Which lines below hold the word "column"? Copy all of them.

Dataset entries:
++++++++

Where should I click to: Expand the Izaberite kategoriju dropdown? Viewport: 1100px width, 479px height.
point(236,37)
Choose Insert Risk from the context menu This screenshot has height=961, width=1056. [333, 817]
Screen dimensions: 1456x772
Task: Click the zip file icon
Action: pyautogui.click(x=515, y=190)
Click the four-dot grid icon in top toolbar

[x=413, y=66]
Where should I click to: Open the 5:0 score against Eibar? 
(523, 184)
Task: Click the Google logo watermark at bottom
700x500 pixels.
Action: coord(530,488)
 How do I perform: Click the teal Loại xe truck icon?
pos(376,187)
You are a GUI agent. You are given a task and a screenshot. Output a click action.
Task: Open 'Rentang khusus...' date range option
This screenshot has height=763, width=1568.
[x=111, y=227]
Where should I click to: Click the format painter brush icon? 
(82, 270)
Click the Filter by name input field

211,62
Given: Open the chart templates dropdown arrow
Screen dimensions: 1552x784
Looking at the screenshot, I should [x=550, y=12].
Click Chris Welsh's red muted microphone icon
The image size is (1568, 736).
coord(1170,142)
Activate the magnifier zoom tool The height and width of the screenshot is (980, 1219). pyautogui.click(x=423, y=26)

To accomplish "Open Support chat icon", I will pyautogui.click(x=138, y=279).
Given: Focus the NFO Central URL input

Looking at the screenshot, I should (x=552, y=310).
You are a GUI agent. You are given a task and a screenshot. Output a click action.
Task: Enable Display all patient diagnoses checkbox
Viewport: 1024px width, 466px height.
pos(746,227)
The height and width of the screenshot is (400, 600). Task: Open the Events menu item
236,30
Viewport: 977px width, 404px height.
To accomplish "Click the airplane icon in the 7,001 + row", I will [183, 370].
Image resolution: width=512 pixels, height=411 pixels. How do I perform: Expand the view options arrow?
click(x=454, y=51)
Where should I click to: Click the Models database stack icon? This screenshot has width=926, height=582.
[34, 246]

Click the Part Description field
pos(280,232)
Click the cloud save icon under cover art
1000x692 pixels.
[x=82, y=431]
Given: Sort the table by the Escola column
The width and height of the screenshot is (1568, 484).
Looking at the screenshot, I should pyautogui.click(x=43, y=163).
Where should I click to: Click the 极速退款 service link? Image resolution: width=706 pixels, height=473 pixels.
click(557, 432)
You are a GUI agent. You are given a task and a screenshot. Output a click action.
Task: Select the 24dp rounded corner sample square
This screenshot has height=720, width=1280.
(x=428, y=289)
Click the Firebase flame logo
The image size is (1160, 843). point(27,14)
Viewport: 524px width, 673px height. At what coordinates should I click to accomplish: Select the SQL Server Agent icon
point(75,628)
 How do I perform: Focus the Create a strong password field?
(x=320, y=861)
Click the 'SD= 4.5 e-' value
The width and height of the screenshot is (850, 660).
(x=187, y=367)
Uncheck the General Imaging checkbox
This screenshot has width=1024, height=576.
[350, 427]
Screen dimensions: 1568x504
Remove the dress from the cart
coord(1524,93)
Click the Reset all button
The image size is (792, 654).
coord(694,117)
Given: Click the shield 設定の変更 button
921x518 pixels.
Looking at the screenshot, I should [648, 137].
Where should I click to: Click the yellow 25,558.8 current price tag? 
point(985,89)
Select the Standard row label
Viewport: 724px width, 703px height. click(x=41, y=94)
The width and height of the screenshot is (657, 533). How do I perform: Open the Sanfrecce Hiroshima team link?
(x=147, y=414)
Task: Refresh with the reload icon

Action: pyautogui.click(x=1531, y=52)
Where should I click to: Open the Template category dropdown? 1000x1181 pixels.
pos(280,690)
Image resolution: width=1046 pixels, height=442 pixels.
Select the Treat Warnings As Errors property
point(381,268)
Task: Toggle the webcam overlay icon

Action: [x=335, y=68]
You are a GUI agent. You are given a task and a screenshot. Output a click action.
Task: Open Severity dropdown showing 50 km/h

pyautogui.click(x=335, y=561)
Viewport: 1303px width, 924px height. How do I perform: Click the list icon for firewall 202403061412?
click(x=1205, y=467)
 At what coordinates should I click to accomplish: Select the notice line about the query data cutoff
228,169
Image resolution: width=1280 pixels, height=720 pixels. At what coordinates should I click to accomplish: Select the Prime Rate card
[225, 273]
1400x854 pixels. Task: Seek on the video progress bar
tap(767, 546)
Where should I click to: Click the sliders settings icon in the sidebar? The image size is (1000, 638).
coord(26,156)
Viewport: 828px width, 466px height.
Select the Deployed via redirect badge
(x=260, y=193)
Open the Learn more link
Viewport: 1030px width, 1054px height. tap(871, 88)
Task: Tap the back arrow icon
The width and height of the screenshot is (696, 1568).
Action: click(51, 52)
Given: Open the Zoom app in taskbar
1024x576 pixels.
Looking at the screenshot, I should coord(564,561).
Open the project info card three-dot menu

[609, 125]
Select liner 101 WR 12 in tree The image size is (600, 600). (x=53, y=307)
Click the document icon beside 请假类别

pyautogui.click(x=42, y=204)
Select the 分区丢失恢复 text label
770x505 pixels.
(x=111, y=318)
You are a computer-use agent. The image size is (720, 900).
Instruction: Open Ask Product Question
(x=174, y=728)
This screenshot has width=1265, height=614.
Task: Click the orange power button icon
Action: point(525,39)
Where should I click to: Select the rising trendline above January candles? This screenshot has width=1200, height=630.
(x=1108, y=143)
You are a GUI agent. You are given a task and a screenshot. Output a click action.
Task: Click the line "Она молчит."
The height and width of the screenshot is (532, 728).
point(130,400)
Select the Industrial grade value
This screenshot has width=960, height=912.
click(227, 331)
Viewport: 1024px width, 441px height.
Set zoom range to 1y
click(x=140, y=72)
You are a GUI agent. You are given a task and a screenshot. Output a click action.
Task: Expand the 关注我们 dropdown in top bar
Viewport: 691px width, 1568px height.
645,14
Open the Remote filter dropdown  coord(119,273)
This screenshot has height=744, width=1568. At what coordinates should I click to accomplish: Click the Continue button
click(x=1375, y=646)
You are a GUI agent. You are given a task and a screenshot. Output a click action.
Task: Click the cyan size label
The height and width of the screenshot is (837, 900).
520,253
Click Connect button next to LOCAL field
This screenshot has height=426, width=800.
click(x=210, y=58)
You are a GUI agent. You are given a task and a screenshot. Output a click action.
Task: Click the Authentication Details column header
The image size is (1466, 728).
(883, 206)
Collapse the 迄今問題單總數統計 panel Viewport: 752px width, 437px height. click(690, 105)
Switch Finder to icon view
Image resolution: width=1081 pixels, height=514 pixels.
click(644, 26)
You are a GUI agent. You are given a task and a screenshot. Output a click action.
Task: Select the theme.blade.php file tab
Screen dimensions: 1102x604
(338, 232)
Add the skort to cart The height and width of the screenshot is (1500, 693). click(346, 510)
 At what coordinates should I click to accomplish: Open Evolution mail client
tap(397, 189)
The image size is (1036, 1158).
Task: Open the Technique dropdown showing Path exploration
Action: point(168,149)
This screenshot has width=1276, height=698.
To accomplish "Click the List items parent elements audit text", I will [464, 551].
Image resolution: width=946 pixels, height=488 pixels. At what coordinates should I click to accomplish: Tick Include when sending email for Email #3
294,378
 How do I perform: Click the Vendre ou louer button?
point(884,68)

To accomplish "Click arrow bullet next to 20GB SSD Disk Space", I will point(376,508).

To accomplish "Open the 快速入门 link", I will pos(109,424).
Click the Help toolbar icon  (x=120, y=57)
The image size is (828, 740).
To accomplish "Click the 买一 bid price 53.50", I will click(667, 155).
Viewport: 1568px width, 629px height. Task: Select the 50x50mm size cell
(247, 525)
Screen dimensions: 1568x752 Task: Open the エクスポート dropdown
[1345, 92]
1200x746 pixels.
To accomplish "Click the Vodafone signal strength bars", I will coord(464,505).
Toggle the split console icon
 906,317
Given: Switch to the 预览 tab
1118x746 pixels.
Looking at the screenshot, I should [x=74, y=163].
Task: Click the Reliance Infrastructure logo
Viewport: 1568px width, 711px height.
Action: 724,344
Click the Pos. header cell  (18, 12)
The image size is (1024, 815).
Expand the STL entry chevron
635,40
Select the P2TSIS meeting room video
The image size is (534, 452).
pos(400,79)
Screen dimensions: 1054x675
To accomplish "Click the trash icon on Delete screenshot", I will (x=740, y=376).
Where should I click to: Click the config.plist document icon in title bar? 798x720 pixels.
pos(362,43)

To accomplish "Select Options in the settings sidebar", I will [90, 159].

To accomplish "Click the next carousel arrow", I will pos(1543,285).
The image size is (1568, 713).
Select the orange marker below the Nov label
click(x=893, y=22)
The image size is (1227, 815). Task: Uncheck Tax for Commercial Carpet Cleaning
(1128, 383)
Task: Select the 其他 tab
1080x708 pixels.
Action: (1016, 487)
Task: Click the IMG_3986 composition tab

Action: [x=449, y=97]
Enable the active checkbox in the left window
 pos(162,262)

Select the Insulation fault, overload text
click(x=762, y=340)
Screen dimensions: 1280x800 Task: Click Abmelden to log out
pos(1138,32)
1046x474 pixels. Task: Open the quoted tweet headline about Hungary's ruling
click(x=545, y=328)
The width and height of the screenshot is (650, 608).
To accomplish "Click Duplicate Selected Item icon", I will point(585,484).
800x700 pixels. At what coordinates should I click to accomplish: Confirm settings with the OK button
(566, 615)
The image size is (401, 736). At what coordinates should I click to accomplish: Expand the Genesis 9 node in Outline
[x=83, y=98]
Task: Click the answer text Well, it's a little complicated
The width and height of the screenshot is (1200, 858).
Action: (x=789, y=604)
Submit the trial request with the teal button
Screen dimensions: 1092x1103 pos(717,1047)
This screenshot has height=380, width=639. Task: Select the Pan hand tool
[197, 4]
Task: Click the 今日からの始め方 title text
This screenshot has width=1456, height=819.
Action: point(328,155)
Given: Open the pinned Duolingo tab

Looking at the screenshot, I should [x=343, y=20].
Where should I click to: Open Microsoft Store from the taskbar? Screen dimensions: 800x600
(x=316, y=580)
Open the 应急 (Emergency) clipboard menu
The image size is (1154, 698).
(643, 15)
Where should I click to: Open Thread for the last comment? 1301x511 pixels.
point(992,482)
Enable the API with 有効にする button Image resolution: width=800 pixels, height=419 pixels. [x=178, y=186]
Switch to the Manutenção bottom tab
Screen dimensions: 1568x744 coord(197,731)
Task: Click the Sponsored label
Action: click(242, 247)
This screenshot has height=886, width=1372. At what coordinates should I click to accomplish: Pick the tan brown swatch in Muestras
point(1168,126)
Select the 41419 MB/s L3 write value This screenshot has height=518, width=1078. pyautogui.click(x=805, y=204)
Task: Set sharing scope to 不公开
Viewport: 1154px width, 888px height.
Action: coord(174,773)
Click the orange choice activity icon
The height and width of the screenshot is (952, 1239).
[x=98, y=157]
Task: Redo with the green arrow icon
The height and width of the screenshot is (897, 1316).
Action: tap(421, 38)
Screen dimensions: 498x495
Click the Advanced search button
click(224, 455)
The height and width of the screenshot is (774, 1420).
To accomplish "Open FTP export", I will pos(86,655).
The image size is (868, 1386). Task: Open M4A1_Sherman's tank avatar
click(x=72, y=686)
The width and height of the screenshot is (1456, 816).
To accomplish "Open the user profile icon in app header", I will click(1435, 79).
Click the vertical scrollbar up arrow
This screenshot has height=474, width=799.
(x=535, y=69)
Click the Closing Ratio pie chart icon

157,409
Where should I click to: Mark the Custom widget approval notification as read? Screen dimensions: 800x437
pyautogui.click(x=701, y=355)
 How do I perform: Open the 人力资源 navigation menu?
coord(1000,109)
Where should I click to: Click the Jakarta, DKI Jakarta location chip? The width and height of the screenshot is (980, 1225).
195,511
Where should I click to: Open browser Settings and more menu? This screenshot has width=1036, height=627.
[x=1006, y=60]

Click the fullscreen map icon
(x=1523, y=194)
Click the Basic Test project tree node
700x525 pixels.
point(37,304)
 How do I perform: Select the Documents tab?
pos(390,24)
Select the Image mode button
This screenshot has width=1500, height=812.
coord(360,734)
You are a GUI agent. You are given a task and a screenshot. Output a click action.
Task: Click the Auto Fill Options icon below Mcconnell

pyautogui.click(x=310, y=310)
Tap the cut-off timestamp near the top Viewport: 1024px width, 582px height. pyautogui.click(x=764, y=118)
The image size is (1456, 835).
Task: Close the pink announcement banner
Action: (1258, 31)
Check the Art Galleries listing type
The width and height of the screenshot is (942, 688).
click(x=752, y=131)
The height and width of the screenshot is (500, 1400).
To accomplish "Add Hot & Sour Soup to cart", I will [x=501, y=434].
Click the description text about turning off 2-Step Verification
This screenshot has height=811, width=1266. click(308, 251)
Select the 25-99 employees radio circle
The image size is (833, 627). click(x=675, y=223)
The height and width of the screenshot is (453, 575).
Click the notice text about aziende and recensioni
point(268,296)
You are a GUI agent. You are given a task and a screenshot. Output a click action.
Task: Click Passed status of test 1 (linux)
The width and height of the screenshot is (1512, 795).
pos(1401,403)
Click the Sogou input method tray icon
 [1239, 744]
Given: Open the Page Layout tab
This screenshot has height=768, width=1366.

++++++++

Reply:
Given: Sort the table by the Escola column
Task: Click the Authentication Details column header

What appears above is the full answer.